- **PROBLEM**
From the line containing "You are a computer-use agent. Image resolution: width=365" to the very last line of the data below, transcribe everything exactly and nothing more.

.....

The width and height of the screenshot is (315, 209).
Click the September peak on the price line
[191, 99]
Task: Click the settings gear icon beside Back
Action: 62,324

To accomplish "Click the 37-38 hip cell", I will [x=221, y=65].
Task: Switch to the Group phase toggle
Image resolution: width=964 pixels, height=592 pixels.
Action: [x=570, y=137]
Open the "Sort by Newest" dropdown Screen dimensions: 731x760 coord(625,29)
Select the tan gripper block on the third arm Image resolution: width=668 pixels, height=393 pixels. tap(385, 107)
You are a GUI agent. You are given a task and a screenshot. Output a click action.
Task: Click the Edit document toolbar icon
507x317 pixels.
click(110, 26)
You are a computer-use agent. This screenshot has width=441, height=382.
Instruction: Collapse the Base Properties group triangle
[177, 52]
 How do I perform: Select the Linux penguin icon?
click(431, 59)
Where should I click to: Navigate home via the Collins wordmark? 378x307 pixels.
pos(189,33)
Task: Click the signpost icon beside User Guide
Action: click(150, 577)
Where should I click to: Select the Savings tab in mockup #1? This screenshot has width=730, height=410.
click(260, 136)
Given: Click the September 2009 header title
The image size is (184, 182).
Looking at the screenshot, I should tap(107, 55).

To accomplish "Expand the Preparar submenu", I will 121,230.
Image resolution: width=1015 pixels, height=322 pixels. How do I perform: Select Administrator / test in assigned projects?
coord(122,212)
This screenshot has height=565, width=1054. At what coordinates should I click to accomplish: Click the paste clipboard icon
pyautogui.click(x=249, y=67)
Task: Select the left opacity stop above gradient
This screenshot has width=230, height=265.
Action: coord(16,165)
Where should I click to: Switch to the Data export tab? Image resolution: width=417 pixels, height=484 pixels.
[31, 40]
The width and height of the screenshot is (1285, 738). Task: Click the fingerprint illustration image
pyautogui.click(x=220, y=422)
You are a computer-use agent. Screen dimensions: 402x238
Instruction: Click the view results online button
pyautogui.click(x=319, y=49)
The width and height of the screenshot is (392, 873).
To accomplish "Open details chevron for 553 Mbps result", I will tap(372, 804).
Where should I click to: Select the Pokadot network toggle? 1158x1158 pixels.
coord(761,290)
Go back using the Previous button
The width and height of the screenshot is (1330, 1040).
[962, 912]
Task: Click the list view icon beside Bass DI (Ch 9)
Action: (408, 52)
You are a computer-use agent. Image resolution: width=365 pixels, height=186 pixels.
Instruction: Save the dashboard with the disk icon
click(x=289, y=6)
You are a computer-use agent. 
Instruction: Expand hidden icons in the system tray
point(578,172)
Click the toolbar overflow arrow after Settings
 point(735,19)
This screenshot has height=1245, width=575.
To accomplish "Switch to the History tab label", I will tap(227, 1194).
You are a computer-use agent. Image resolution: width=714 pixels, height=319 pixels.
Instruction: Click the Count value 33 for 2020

.....

- **REPLY**
You are a computer-use agent. Image resolution: width=365 pixels, height=186 pixels.
Instruction: Save the dashboard with the disk icon
click(x=289, y=6)
You are a computer-use agent. 
Instruction: Expand hidden icons in the system tray
point(578,172)
Click the toolbar overflow arrow after Settings
 point(735,19)
This screenshot has height=1245, width=575.
To accomplish "Switch to the History tab label", I will tap(227, 1194).
You are a computer-use agent. Image resolution: width=714 pixels, height=319 pixels.
Instruction: Click the Count value 33 for 2020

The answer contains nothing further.